Ce que révèlent les élections européennes n’est pas tant une « crise de la démocratie » qu’une expression de celle-ci, à l’heure où les citoyens européens s’inquiètent du décrochage européen et contestent les politiques ou l’insuffisance des politiques pour y remédier. La progression confirmée de l’extrême droite en France et en Europe traduit en réalité une « crise de performance » des gouvernements en place, face aux enjeux qui préoccupent en premier lieu les citoyens européens : le coût de la vie, le changement climatique, l’immigration et le retour de la guerre sur le continent.
En France, le triple déficit (commercial, public et financier), la chute de productivité et la délocalisation des entreprises vers les Etats-Unis pour des raisons de coût de l’énergie moindre et d’attractivité du marché lié à l’Inflation Reduction Act [promulgué en août 2022] entérinent chez les Français le sentiment d’une mauvaise gestion et d’une fuite en avant non maîtrisée.
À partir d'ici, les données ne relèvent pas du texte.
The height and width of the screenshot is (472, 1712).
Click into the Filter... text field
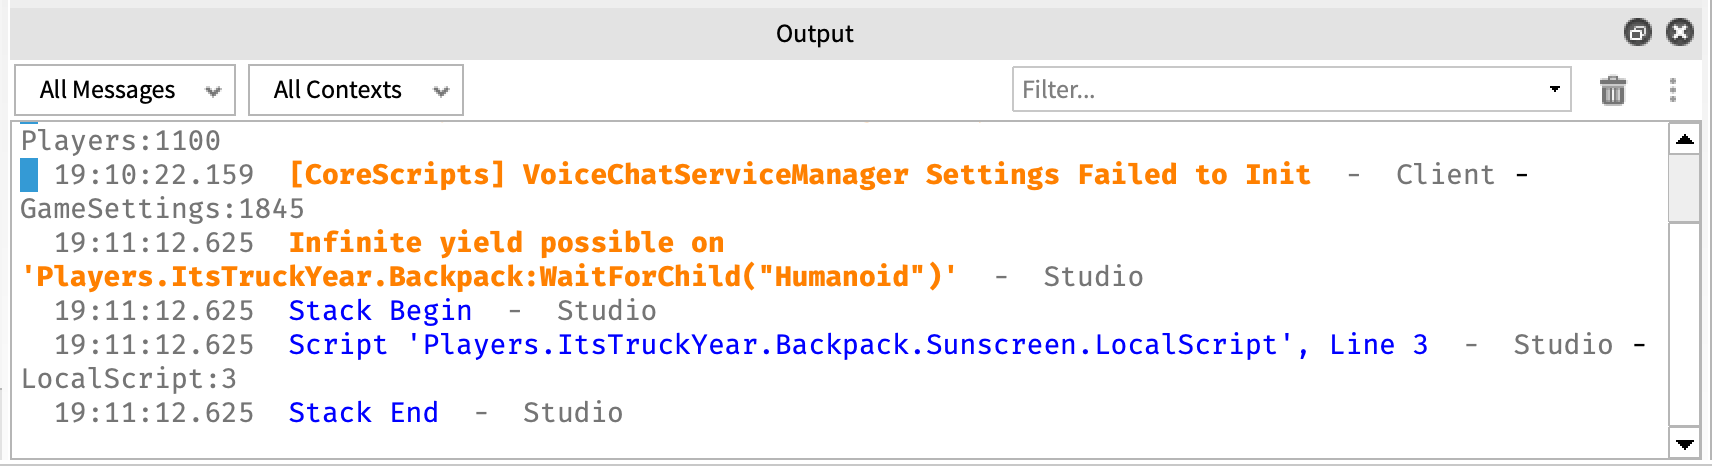click(1280, 89)
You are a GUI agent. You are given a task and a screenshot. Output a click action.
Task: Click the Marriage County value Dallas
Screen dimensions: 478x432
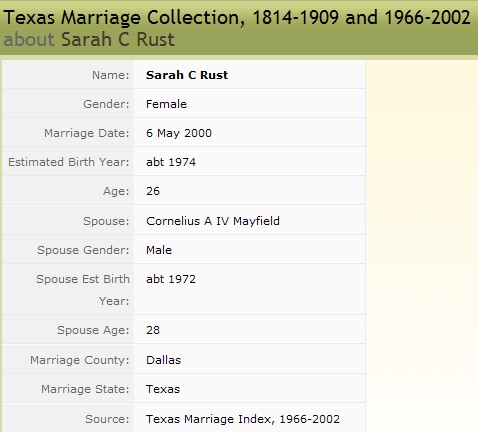click(164, 360)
Sur ces sujets, l’Union européenne (UE) est souvent perçue comme un problème plutôt qu’une solution. Une UE excessivement réglementaire, voire punitive en matière de transition écologique, par un pacte vert qui exacerbe les fractures territoriales et notre dépendance à la Chine. Une UE trop laxiste sur la politique migratoire. Une UE trop naïve et sous-outillée sur le plan géopolitique et géoéconomique, renforçant ainsi notre double dépendance et vulnérabilité à l’égard des Etats-Unis et de la Chine. La réponse à ces défis réside en réalité dans la mise en œuvre de l’agenda de Versailles [fixé lors de la présidence française du Conseil de l’UE en 2022] sur la souveraineté européenne, qui peine pourtant à prendre racine en France.
Nouveau clivage Est-Ouest
Plusieurs tendances lourdes émergent indépendamment des résultats des élections législatives anticipées : la crise du leadership franco-allemand va s’approfondir et accélérer la recomposition des équilibres politiques en Europe ; la scène politique française va poursuivre sa transformation par la normalisation du Rassemblement national (RN) et affaiblira la place de la France en Europe ; l’agenda européen va connaître des ajustements pour répondre aux préoccupations manifestées lors de ces élections.